Dr. Arredondo’s reports explain that orthopedic surgeons rely on nurses and
physical therapists to report their patient’s post-operative difficulties and, in this
case, a report of Bobinger’s unusually high level of pain, difficulty with physical
therapy, and swelling would have led the doctor to re-evaluate her condition before
discharging her. As part of the re-evaluation, the doctor “would have likely ordered
17
another set of x-rays (AP and lateral) of the left hip prior to [her] discharge.” With
both views, the doctor would have been able to make a more accurate diagnosis of
the “femoral fracture that was shown on the first post-op x-ray from 2 days before[,]
which presumably would have caused Dr. Blackwell to cancel the discharge and
expeditiously take the patient back to surgery to address the fracture, as he did after
the patient was readmitted on May 19, with surgery on May 20, 2015.” The report
sufficiently describes how reporting would have prevented Bobinger’s discharge
with instructions to perform physical therapy that caused her unusually severe pain.
The Hospital points out that the physician has the sole decision to discharge a patient,
citing Zamarripa, 526 S.W.3d at 461. Unlike the report in Zamarripa, though, Dr.
Arredondo’s reports explain that orthopedic surgeons rely on nurses and physical
therapists to report any post-operative difficulties their patients may have and that
they would consider that information in evaluating whether a patient should be
discharged. This explanation is sufficient to show that the physical therapist’s and
the nurse’s failure to report was a substantial factor in bringing about Bobinger’s
improper discharge.
The Hospital also argues that the reports do not explain how the physical
therapist’s and the nurse’s alleged failure to communicate information beyond what
was already reported and documented in the medical records was a substantial factor
in bringing about Bobinger’s injuries. The lack of this explanation, however, does
18
not render the reports deficient. An expert report need not anticipate or rebut all
possible defensive theories that may ultimately be presented to the trial court,
particularly when discovery in the case may yield information that makes some
potential theories untenable. See Owens v. Handyside, 478 S.W.3d 172, 187 (Tex.
App.—Houston [1st Dist.] 2015, pet. denied). The expert must simply provide some
basis that the defendant health-care provider’s act or omission proximately caused
injury. Id. at 187–88; see also Palacios, 46 S.W.3d at 879 (explaining that “a plaintiff
need not present evidence in the report as if it were actually litigating the merits . . .
the information in the report does not have to meet the same requirements as the
evidence offered in a summary-judgment proceeding or at trial”).
We conclude that Dr.
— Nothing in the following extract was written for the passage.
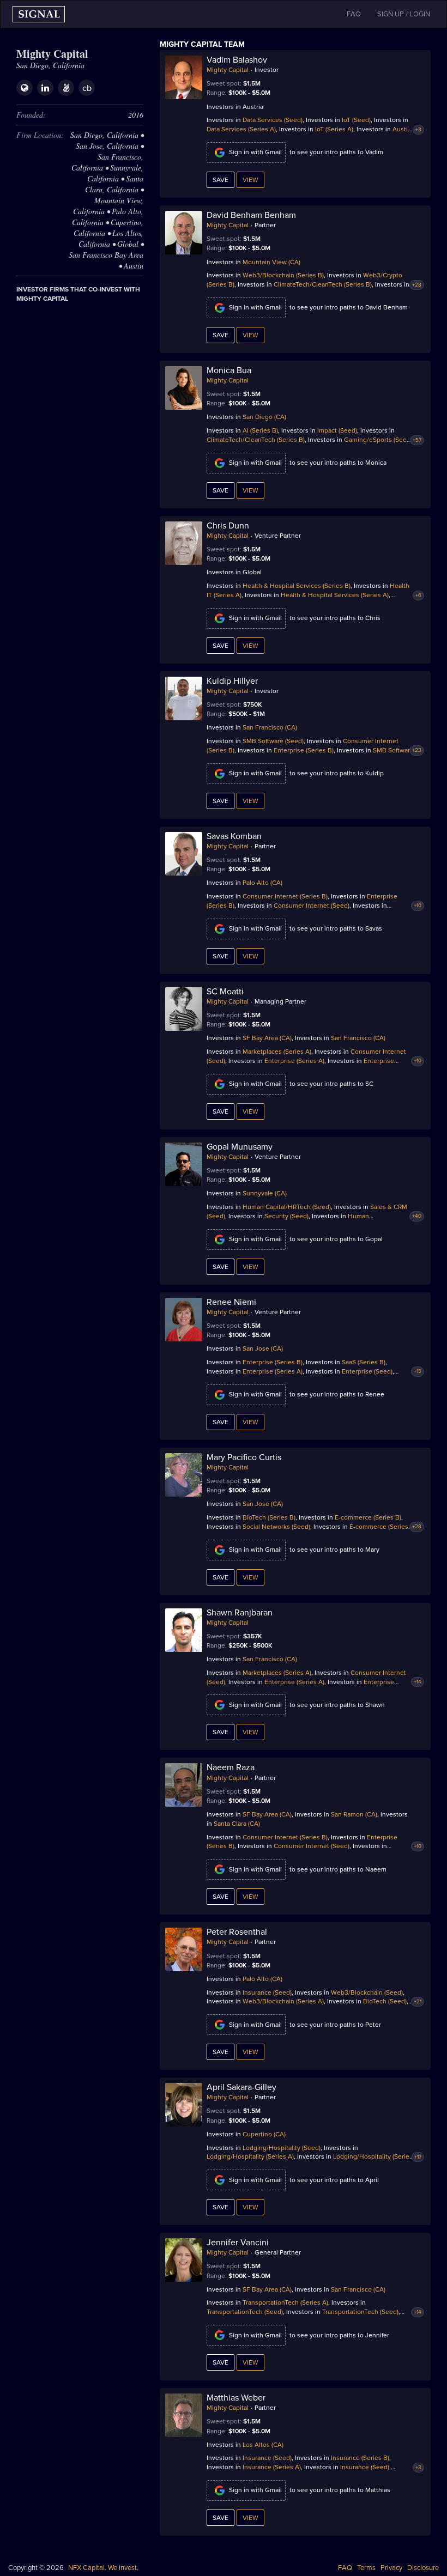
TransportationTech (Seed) (245, 2312)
Arredondo’s expert reports provide a basis for the trial
court to have concluded that they represent an objective good faith effort to comply
with the definition of expert report and that Bobinger’s claims against the Hospital’s
physical therapists and nurses have merit. See TEX. CIV. PRAC. & REM. CODE
§ 74.351(l), (r)(6). We therefore hold that the trial court did not abuse its discretion
in denying the Hospital’s motion to dismiss.
19
Conclusion
We affirm the trial court’s interlocutory order denying the Hospital’s motion
to dismiss.
Gordon Goodman
Justice
Panel consists of Chief Justice Radack and Justices Goodman and Countiss.